### The problem
Find the word "dropdown" in the records below. List each line containing it.
+--
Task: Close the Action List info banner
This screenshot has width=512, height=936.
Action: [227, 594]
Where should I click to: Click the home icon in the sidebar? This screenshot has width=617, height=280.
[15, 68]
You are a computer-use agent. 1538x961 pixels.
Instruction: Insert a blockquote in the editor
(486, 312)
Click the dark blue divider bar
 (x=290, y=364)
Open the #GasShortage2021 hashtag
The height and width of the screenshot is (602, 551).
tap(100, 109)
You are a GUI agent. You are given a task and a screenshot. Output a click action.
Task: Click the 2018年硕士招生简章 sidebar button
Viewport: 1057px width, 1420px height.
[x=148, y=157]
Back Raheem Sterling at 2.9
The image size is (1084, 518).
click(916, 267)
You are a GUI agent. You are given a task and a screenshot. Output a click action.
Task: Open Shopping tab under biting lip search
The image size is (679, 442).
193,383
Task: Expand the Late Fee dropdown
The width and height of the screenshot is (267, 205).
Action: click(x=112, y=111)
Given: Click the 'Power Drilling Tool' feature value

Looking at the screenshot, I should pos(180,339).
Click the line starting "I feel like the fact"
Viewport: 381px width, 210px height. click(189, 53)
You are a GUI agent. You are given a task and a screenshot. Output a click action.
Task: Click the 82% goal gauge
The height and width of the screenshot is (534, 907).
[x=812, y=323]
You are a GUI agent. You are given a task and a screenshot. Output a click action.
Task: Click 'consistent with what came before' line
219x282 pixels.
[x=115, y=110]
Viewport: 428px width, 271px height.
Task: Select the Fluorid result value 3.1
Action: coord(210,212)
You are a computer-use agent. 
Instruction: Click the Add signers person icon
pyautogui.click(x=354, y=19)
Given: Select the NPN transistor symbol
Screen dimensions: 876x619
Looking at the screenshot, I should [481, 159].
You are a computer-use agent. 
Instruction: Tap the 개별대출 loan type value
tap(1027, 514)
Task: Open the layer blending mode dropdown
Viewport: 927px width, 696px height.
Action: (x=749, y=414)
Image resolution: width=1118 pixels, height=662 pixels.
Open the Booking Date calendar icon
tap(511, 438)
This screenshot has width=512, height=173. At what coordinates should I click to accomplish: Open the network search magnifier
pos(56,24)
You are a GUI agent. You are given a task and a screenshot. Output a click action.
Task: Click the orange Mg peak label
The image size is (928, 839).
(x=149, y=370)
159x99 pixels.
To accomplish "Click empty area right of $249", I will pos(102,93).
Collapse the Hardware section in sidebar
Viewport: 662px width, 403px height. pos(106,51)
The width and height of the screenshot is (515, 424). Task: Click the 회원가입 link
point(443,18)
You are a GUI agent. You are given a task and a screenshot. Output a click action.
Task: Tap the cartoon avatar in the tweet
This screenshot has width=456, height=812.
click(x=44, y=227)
+--
### Response area
Task: Expand the Late Fee dropdown
Task: Open the layer blending mode dropdown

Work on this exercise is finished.